Photo by Tackey on iStock Photo

In the bear market of 2008 data infrastructure was in its infancy. Companies relied on costly, siloed data storage and nascent analytics solutions without sophisticated capabilities (e.g., Excel). To extract even minimal insight from data required considerable human effort. In this environment, leaders unsurprisingly viewed data spend as a ‘cost center’ and naturally reduced spending and investment when the market turned.

Today, the picture is very different. Increasingly, companies see data as a source of measurable value. Moreover, the return on investment for data solutions has exponentially increased thanks to advancements in cloud infrastructure, automation solutions, and analytics tooling. Unlike 2008, to navigate the current bear market, companies are ‘doubling down’ on data as a strategic differentiator, essential for competitive advantage. (credit: insights gathered from conversation with Neil Assur, founder Birch Biosciences, former Associate Partner affiliated with McKinsey’s Digital and Sustainability)

This poses an interesting dilemma for companies, as they look to control spending and find cost efficiencies, often the investments needed to ensure future growth are sacrificed. We’ve compiled 5 recommendations on ways data can help your company navigate the bear market:

1.) Develop a holistic KPI scorecard. User growth is always relevant, but in a bear market, it’s a myopic indicator of business health. The KPIs to guide your journey will need to be more sophisticated, drawing on data from multiple sources — finance, sales, customer service, product, operations, and marketing. It will be more important than ever to get data out of silos, develop a set of shared metrics, establish good data governance, and enable business users to leverage data in their everyday work. We are seeing companies take this approach earlier and earlier, made possible by new pricing models for data products that mean easier entry points for Series A & B companies. Unlike the 2008 bear market, we now see the most competitive, high growth companies, investing earlier in data products that enable this approach.

2.) Build the foundation for effective experimentation. Strategies that have worked in the past may have the opposite effect in today’s market. The companies who can harness their data to test pricing, product optimizations, logistic/operational changes, customer success initiatives, etc. will have an advantage over competitors with less data-driven decision-making power.

Photo by Tumisu from Pixabay

3.) Manage data infrastructure costs. There has been major innovation since 2008. A vast ecosystem of data products designed for specific use cases has emerged. Now is the time to audit your stack to ensure it’s optimized for your business needs. Among other cost-saving strategies, optimizing your warehouse environment and addressing cloud cost management can be huge wins for reducing recurring costs for years to come.

4) Establish a data culture.

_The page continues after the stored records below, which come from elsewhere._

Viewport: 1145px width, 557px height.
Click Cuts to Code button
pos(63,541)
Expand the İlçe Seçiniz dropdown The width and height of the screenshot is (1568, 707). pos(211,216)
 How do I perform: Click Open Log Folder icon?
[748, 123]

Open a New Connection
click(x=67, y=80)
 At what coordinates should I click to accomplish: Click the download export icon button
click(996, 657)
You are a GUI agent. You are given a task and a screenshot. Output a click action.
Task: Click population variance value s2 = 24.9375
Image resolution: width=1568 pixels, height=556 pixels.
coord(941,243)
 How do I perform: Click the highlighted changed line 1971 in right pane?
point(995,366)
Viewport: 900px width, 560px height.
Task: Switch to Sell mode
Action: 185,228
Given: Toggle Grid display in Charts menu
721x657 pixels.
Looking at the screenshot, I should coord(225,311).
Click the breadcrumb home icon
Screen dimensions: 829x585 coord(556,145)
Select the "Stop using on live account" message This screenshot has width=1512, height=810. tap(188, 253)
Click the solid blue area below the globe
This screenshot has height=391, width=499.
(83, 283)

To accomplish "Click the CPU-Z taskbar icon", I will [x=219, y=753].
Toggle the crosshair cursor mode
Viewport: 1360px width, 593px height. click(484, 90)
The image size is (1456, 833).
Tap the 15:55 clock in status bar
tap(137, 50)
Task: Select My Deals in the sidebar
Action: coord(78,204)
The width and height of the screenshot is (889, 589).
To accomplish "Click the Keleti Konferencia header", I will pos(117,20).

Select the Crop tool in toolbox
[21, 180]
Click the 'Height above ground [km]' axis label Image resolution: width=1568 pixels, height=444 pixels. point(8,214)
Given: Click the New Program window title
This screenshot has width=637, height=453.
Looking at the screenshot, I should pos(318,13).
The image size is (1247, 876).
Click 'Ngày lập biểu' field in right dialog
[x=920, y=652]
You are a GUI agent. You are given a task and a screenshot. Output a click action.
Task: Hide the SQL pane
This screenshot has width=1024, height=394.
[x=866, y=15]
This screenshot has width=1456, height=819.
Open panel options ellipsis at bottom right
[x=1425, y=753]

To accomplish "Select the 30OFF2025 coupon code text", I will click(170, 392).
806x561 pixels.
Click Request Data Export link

Changing human behavior is notoriously difficult, but psychology research suggests transition periods and major events are among the most opportune times to introduce new mindsets and behaviors. The bear market is both a transition period and a major event. Leaders can capitalize on this moment of heightened motivation to establish new norms that embed data into decisions, interactions, and processes. Your team is looking for a way to have agency when things feel out of control. Equipping them with the mindset and tools to leverage data meets both a business and a human need.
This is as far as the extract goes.